TGFBR2

At least nine TGFBR2 gene mutations have been identified in people with familial thoracic aortic aneurysm and dissection (familial TAAD). This disorder involves problems with the aorta, which is the large blood vessel that distributes blood from the heart to the rest of the body. The aorta can weaken and stretch, causing a bulge in the blood vessel wall (an aneurysm). Stretching of the aorta may also lead to a sudden tearing of the layers in the aorta wall (aortic dissection). Aortic aneurysm and dissection can cause life-threatening internal bleeding.

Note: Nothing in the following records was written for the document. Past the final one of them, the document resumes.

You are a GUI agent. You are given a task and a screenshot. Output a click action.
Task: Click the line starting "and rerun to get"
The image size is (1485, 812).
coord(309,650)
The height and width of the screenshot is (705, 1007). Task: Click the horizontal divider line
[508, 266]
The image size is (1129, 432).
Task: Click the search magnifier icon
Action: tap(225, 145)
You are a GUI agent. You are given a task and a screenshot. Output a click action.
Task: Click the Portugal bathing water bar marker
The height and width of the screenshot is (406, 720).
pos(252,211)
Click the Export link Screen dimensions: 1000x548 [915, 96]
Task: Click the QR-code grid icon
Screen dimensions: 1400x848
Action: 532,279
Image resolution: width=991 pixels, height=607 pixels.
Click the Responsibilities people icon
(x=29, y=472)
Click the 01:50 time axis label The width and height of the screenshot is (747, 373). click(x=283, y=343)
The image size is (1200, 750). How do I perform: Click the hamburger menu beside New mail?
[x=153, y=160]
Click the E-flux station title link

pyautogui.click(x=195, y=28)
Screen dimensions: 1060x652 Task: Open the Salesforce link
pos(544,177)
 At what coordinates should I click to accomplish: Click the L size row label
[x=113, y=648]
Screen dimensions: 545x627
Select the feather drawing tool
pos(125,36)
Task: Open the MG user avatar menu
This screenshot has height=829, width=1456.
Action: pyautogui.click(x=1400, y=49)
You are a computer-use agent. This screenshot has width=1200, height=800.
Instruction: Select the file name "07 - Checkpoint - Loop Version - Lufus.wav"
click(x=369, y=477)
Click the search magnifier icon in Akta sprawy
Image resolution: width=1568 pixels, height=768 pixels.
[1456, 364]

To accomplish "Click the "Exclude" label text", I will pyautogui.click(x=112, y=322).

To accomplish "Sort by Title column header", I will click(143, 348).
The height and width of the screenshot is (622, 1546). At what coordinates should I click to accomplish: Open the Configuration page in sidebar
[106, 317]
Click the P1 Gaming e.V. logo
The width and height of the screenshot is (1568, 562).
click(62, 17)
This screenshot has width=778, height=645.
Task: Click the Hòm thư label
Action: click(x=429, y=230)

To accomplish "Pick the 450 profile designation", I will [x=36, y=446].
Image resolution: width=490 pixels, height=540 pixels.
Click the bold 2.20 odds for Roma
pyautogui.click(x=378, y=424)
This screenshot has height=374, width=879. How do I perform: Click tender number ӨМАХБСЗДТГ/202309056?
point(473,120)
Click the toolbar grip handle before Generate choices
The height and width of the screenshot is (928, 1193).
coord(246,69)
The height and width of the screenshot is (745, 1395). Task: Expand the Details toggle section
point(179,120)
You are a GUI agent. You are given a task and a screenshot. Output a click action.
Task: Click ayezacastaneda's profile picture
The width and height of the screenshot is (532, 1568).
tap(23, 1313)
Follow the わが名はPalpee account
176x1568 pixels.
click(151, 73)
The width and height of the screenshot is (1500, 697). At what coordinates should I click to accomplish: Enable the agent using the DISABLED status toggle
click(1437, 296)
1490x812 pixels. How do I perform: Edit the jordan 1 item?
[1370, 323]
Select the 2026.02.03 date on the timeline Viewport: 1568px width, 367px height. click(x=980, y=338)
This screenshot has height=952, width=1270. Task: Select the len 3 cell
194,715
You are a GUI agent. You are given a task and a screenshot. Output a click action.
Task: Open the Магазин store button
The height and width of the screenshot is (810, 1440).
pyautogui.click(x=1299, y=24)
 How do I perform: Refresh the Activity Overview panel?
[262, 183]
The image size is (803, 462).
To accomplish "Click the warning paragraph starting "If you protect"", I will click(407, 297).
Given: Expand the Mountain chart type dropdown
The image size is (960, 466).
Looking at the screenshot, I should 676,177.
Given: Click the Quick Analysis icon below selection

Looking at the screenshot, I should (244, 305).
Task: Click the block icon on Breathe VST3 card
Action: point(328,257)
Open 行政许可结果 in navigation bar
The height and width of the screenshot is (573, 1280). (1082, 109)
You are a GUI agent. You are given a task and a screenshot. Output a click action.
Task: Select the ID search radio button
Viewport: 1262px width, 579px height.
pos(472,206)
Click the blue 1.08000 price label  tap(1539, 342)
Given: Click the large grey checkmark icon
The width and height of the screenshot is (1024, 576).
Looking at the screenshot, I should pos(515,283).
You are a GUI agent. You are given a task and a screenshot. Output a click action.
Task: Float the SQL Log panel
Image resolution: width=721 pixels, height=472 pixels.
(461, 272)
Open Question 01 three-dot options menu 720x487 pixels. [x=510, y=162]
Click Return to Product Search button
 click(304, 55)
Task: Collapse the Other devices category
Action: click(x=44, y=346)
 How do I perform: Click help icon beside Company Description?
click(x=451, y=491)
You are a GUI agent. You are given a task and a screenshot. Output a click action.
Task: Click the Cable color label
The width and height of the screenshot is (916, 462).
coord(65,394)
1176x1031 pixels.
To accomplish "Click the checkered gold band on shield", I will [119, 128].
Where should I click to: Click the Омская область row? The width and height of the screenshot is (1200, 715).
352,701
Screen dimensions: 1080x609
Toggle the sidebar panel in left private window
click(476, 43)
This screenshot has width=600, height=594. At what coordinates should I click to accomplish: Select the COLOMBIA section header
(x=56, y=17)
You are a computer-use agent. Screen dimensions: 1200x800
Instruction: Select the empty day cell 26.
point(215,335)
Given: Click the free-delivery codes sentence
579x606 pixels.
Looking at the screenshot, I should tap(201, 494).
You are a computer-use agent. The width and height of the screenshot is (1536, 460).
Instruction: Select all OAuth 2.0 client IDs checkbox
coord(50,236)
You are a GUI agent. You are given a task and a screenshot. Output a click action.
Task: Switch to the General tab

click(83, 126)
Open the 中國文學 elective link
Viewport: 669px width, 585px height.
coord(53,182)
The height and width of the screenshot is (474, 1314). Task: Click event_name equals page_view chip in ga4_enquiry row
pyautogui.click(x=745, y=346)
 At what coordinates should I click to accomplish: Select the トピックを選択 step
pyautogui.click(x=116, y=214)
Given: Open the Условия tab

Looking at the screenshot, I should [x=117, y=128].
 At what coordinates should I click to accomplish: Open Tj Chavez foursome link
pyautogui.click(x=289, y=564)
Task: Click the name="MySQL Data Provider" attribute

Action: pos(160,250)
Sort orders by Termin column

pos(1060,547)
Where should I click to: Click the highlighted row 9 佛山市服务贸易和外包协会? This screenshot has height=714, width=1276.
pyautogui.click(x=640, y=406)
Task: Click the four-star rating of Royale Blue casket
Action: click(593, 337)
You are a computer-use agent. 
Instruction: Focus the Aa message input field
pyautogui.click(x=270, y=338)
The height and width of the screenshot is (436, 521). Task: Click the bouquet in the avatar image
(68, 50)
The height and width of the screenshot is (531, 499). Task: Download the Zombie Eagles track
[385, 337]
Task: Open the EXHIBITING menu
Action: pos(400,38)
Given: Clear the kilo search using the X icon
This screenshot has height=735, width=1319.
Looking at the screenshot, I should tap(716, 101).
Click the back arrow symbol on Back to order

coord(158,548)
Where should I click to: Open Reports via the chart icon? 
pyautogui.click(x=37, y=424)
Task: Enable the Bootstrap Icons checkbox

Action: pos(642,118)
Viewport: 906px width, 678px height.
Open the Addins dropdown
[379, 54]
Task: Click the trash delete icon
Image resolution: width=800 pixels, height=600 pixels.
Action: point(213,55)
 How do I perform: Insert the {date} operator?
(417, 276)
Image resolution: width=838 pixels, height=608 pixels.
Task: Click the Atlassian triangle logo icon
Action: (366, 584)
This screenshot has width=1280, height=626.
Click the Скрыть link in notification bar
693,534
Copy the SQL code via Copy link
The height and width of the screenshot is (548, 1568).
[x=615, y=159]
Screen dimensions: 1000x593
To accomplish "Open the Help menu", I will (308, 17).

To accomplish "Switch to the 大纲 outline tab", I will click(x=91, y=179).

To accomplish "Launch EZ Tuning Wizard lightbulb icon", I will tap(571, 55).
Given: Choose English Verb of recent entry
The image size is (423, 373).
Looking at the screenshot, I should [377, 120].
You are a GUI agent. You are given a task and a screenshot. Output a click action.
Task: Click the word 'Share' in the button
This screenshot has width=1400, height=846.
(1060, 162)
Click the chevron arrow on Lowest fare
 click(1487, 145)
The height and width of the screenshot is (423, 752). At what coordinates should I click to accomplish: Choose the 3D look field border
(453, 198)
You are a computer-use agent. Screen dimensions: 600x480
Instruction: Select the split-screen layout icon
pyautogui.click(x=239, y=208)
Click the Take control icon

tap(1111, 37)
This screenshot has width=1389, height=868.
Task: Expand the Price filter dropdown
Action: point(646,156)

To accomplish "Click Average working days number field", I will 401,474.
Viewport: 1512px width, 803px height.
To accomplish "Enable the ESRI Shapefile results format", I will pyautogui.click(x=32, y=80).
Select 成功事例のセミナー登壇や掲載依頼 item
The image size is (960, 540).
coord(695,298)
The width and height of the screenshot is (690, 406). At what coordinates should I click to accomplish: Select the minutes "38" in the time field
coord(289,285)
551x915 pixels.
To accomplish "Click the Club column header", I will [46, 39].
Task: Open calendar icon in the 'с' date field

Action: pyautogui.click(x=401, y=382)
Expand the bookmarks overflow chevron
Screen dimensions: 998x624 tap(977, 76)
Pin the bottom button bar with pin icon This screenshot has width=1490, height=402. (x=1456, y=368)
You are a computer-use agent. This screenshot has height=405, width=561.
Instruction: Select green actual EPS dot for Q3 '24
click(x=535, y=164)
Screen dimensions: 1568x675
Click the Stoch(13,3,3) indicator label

The TGFBR2 gene mutations that cause familial TAAD disturb signal transduction. The disturbed signaling can impair cell growth and development. It is not known how these changes result in the specific aortic abnormalities associated with familial TAAD.

More than 100 mutations in the TGFBR2 gene have been found to cause Loeys-Dietz syndrome type II. Loeys-Dietz syndrome affects connective tissue, which gives structure and support to blood vessels, the skeleton, and other parts of the body. This type of Loeys-Dietz syndrome is characterized by blood vessel abnormalities and skeletal deformities. Most TGFBR2 gene mutations that cause Loeys-Dietz syndrome change single protein building blocks (amino acids) in TGF-β receptor type 2, resulting in a receptor with little or no function. Although the receptor has severely reduced function, TGF-β pathway signaling occurs at an even greater intensity than normal. Researchers speculate that the activity of other proteins in this signaling pathway is increased to compensate for the reduction in TGF-β receptor type 2 activity; however, the exact mechanism responsible for the increase in signaling is unclear. The overactive signaling pathway disrupts development of connective tissue and various body systems and leads to the varied signs and symptoms of Loeys-Dietz syndrome type II.

Some TGFBR2 gene mutations that cause Loeys-Dietz syndrome type II have also been found to cause familial TAAD (described above). Affected families can include some individuals with Loeys-Dietz syndrome and others with familial TAAD.

Some TGFBR2 gene mutations are acquired during a person's lifetime and are present only in certain cells. These changes are called somatic mutations and are not inherited. People with somatic mutations in the TGFBR2 gene appear to have an increased risk of developing various cancers. Somatic TGFBR2 gene mutations probably disrupt the signaling process that helps regulate cell division. Unchecked cell division can lead to the formation of tumors, particularly when TGFBR2 gene mutations occur in the colon, rectum, and esophagus. It is estimated that 30 percent of cancerous (malignant) colon tumors have TGFBR2 gene mutations in their cells.